PROBLEM DESCRIPTION: Nothing beyond the line containing "You are a GUI" is to be printed; print exactly each line from the start of the records below through that line, leaving out pictures.
- - - -
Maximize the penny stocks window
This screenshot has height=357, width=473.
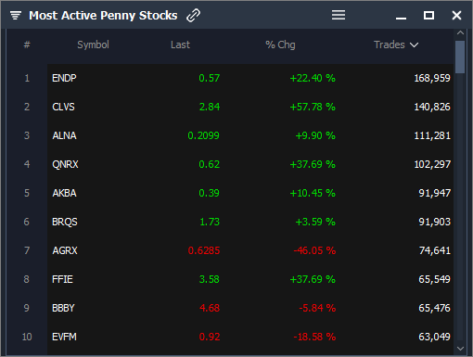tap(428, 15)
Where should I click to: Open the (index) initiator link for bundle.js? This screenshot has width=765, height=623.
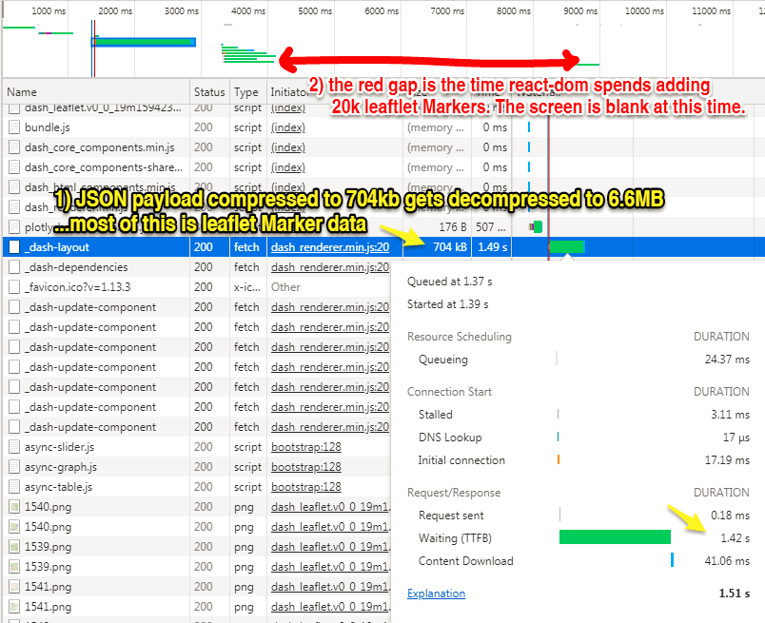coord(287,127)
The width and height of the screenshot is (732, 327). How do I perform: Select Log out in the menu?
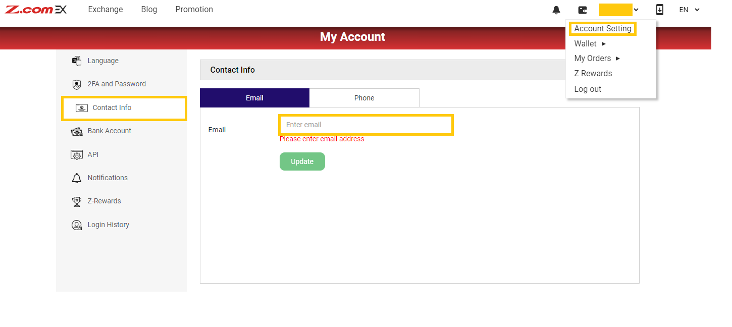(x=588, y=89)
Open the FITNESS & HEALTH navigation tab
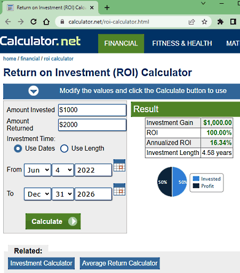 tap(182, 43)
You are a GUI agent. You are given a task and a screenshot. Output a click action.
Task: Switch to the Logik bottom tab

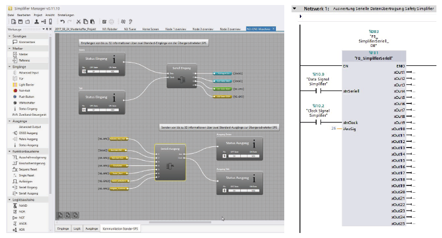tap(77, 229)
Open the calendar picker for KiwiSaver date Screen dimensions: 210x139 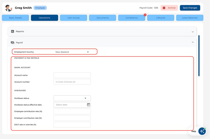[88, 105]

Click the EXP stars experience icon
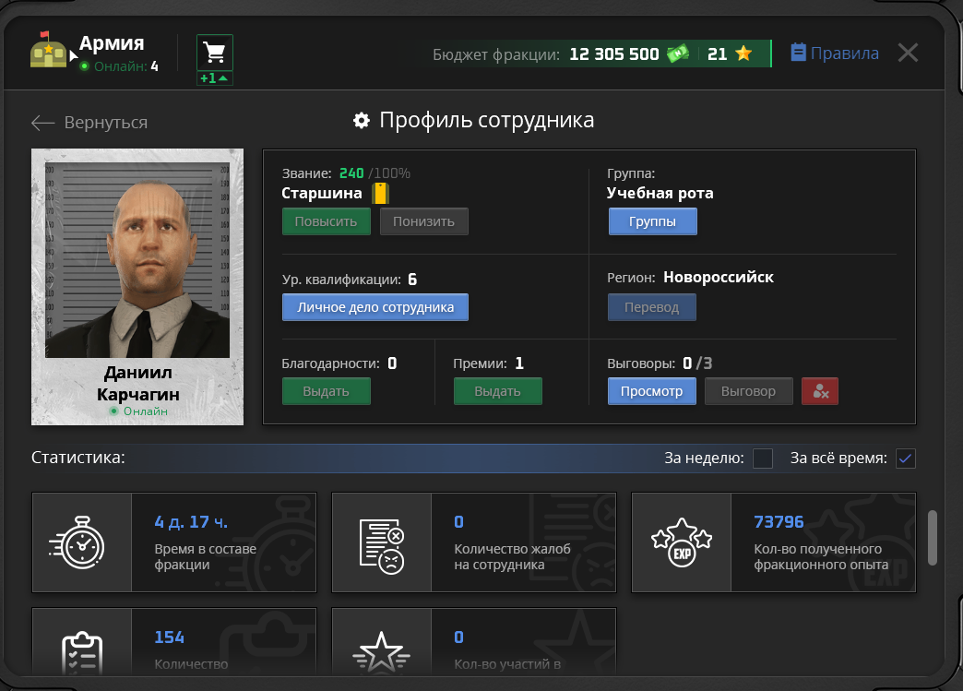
- - - -
EXPECTED ANSWER:
Maximize the penny stocks window
This screenshot has height=357, width=473.
tap(428, 15)
Where should I click to: Open the (index) initiator link for bundle.js? This screenshot has width=765, height=623.
coord(287,127)
The width and height of the screenshot is (732, 327). How do I perform: Select Log out in the menu?
(x=588, y=89)
Open the FITNESS & HEALTH navigation tab
 tap(182, 43)
You are a GUI agent. You are given a task and a screenshot. Output a click action.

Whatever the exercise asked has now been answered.